**Work to be completed:** Report back each line of the data that contains the word "computer".

BEGIN Dataset excerpts

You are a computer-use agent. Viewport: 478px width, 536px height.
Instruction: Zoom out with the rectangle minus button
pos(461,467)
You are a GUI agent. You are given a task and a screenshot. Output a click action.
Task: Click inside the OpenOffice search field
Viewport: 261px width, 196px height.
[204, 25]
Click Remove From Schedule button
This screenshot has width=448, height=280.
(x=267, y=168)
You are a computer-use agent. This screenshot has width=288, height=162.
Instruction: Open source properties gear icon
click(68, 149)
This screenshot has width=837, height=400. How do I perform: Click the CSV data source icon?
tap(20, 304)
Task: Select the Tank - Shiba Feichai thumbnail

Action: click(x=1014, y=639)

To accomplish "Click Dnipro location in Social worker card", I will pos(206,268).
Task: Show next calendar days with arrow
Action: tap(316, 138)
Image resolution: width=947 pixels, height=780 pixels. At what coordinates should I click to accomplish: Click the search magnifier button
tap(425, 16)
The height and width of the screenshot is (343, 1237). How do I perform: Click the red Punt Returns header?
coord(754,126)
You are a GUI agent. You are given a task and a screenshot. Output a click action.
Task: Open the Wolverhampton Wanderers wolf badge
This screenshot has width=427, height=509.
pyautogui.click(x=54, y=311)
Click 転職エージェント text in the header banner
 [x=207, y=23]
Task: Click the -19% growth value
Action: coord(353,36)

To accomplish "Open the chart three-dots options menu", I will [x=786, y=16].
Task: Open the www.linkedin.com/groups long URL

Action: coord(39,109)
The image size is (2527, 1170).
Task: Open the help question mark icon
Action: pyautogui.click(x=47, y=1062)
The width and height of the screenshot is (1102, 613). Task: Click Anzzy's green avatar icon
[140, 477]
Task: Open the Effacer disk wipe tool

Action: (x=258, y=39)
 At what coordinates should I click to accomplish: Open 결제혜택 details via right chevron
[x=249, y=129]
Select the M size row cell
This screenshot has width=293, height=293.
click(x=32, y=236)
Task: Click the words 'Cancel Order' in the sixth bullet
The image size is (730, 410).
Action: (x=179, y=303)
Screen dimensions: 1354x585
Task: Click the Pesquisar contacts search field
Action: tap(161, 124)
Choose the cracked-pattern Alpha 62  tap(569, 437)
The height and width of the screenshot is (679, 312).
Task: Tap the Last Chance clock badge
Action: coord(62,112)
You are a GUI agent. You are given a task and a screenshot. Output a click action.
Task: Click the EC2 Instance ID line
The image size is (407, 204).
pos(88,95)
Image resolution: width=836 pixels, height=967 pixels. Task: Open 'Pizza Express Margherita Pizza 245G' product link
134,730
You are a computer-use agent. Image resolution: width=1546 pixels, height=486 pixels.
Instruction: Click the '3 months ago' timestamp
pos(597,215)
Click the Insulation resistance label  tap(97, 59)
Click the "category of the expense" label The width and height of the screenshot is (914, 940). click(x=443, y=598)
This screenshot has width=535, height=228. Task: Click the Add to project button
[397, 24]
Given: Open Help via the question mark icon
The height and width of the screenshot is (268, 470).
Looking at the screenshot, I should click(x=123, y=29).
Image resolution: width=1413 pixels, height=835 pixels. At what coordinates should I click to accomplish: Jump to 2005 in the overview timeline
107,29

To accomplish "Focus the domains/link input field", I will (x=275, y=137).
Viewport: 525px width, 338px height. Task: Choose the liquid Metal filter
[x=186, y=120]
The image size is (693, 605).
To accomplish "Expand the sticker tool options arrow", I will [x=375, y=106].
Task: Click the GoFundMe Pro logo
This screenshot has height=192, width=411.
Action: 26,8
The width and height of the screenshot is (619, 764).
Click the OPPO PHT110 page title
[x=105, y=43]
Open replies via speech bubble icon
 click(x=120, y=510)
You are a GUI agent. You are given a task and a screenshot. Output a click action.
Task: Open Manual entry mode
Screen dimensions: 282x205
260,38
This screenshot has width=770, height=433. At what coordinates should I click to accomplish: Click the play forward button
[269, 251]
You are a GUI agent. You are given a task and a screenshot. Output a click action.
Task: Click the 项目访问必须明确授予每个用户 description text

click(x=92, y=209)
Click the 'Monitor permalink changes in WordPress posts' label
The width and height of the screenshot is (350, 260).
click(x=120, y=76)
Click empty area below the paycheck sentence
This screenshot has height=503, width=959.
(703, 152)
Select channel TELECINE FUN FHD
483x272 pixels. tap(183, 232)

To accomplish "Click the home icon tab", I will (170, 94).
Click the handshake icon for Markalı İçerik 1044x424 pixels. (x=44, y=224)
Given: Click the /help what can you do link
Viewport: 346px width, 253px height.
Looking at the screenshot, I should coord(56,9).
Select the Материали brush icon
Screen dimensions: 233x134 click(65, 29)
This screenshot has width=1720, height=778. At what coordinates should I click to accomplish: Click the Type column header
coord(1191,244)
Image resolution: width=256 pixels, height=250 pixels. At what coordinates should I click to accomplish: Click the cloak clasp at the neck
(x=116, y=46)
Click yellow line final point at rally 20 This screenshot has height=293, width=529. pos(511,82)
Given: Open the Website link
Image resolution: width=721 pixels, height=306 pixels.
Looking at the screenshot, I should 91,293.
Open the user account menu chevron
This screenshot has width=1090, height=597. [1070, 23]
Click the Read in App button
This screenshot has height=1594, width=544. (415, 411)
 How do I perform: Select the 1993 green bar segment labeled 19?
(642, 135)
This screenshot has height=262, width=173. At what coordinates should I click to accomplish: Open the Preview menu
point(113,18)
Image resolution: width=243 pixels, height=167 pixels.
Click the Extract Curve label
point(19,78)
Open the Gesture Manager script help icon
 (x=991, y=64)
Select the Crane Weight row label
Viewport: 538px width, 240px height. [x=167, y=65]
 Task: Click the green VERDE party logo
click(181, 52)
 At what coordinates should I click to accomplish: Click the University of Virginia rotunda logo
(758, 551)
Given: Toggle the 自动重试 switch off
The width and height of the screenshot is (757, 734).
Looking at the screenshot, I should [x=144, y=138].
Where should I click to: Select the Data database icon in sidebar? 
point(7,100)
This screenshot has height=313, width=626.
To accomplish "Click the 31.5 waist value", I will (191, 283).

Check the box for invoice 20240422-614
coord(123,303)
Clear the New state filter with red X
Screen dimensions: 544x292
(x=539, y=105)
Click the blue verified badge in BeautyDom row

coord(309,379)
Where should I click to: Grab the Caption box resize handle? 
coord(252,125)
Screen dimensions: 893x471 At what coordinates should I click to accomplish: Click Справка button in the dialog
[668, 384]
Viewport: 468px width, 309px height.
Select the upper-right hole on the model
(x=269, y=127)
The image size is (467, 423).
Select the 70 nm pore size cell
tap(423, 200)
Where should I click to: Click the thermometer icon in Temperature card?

END Dataset excerpts

**Result:**
You are a computer-use agent. Viewport: 478px width, 536px height.
You are a computer-use agent. This screenshot has width=288, height=162.
You are a computer-use agent. Image resolution: width=1546 pixels, height=486 pixels.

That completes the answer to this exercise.